Hay algo profundamente humano en la manera en que interpretamos situaciones como esta. Cuando algo queda sellado, cuando la evidencia parece completa y las circunstancias parecen irreversibles, tendemos a aceptar que no es posible ningún movimiento más. La piedra deja de ser solo un objeto y se convierte en una conclusión. Pero la narrativa de la redención nos invita a reconsiderar ese instinto.
La piedra era real. Era pesada. Fue colocada intencionalmente. Sin embargo, nunca tuvo el propósito de definir lo que sucedería después. Cumplía una función, pero no la que se asumía. Lo que parecía una barrera era, en realidad, una cobertura temporal sobre algo que aún no había sido revelado.
Esta es la tensión del momento. Nada, externamente, ha cambiado. La piedra permanece en su lugar. La tumba sigue sellada. Y sin embargo, todo lo necesario para lo que viene ya ha sido puesto en marcha. La obra de Dios no depende de lo que parece accesible o visible. Lo que Él ha iniciado continúa, aun cuando está oculto detrás de lo que parece inamovible. La piedra no detiene la historia, simplemente retrasa su manifestación.
Hay una fuerza silenciosa en esta verdad. Nos permite sostener momentos que parecen inconclusos sin apresurarnos a sacar conclusiones que no reflejan el panorama completo. Nos recuerda que lo que parece final no siempre es definitivo.
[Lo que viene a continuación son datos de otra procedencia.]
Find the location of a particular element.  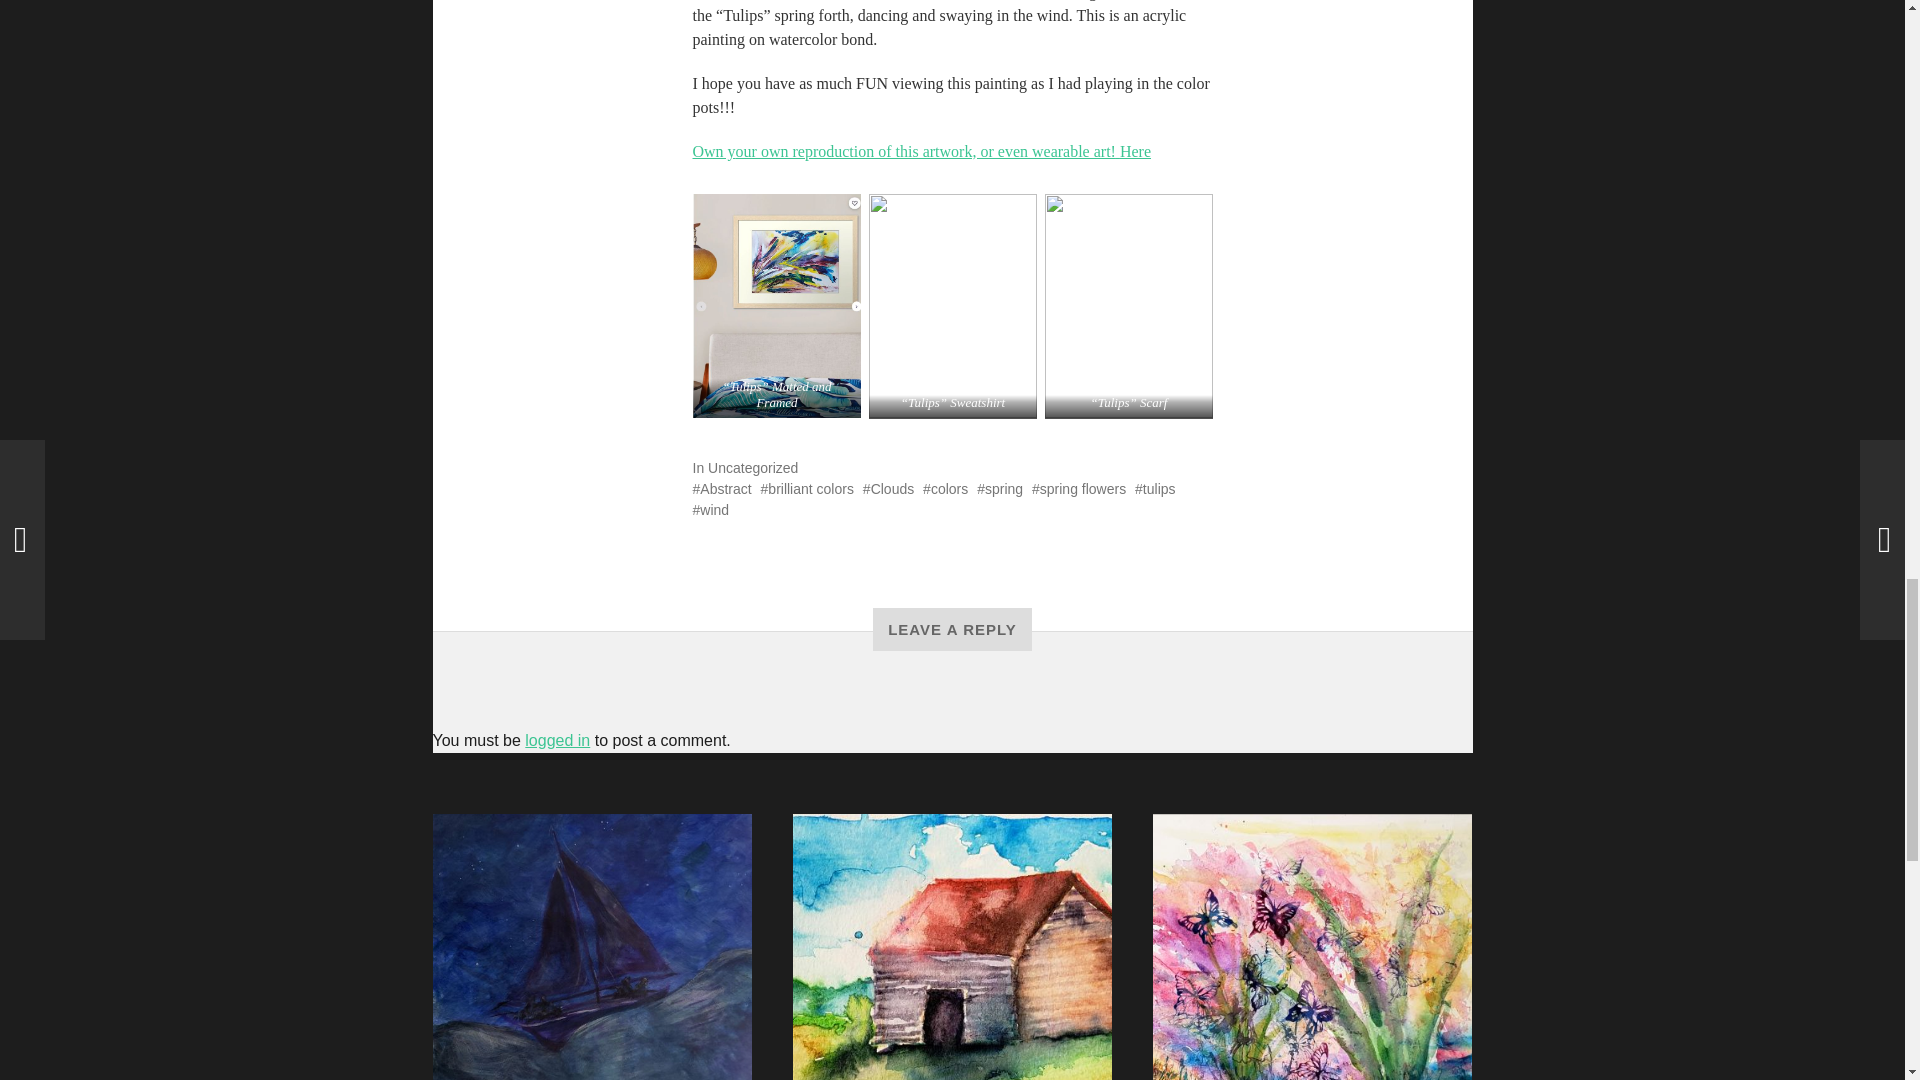

Here is located at coordinates (1134, 150).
Hay ocasiones en que la obra más importante está ocurriendo debajo de la superficie, más allá de lo que podemos ver de inmediato.
La piedra, en este sentido, se convierte en testigo más que en barrera. Da testimonio de que lo que a menudo percibimos como el final puede ser simplemente el momento antes de una revelación. Está al borde de la historia, no como su conclusión, sino como su umbral. Lo que ha sido sellado no permanecerá oculto. Lo que ha sido puesto detrás de la piedra no está perdido. Está esperando. Mañana comenzaremos a ver lo que ha estado oculto, a medida que el silencio empiece a ceder y las primeras señales de movimiento comiencen a aparecer. El camino continúa…El camino hacia la resurrección. (Pastor Scott Reece)
Lucas 24:1-2 NTV El primer día de la semana, al amanecer, las mujeres fueron al sepulcro con los perfumes que habían preparado. Al llegar, se encontraron con que la piedra que cerraba el sepulcro había sido removida.
Lucas 24:12 NTV Pedro, sin embargo, se decidió, y echó a correr hacia el sepulcro. Al inclinarse a mirar, sólo vio los lienzos; así que regresó a casa lleno de asombro por lo que había sucedido.